Another great sleeper is on HBO, Shadow of the Vampire, from 2000, starring John Malkovich and Willem DaFoe in perhaps his greatest performance, and I highly recommend it. Part of the reason more didn’t see it, I think, was that nobody knew exactly what it was supposed to be — we didn’t either. It’s an original idea: F.M. Murnau is shooting Nosferatu, and is using the real Dracula (Willem DaFoe) in the title role, but only Murnau knows that the Dracula character really is a vampire. It isn’t a horror movie at all, and the “real vampire in the vampire movie” idea is really only tangential to what makes this a great movie. This is a beautifully done insight into F.M. Murnau and German Expressionism.

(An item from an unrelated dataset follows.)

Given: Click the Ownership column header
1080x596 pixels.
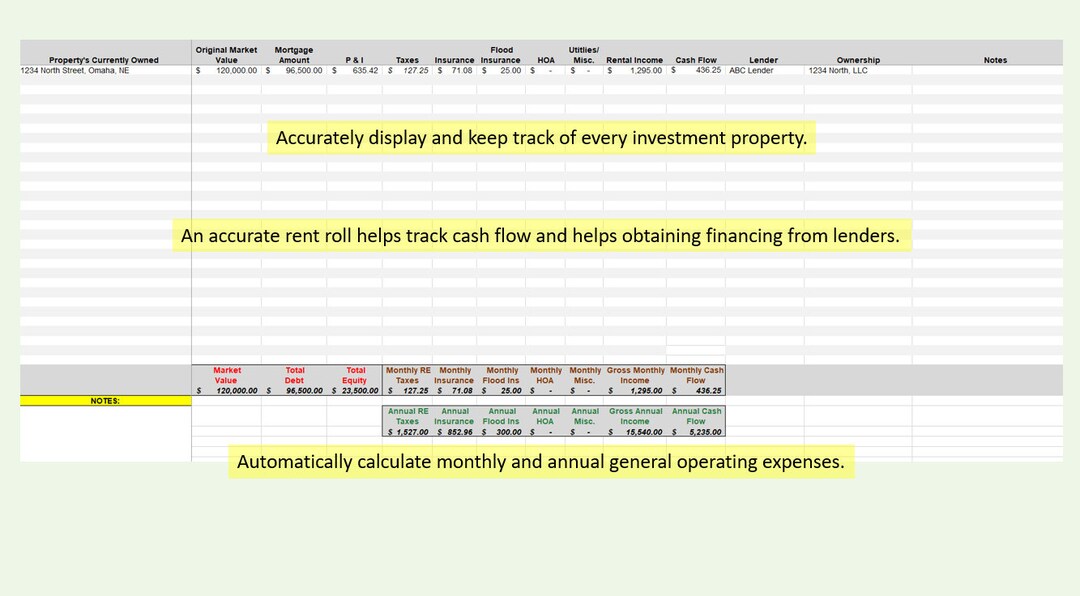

Everything about this movie is great. The photography, the editing, the performances. But the best way to see this is to watch it, then watch Nosferatu. You’ll see things in the classic that you had never seen before. And if you don’t think film can be great art, then you haven’t seen Nosferatu.

Wyatt said:

I am assuming you were home in time for BSG???

One word: TiVO.

Provided you have a DVR with two tuners (so you can record on two different channels simultaneously, or watch one while recording the other), it may change your viewing patterns forever. We almost never watch live TV (that is, shows when they’re being broadcast). We record anything we may want to watch, then watch it when we want to. That’s good for me, since I’m brain-dead by 8 pm, and asleep by 9. Many of the shows we watch are being broadcast when I’m dead to the world.

So it’s on the hard drive, but we haven’t seen it yet. Haven’t seen “Razor” either, but it’s sitting on the hard drive from, oh let’s see here (picks up remote, clicks menu button and looks), Saturday, November 24. I have the TiVO set up never to delete BSG (or Lost) episodes. When I need room on the hard drive, I’ll burn episodes to DVD.

I saw, by the way, when I clicked the menu button that American Gangster is on PPV. Good movie, one of the best last year (I know, that’s not saying much), if you’re looking for something to watch this weekend. About 2.5 hours long. But the sleeper of the year is also on PPV, Gone Baby Gone. This is really a great movie, I think the best movie of the year. I just set up TiVO to record it starting at 6:30.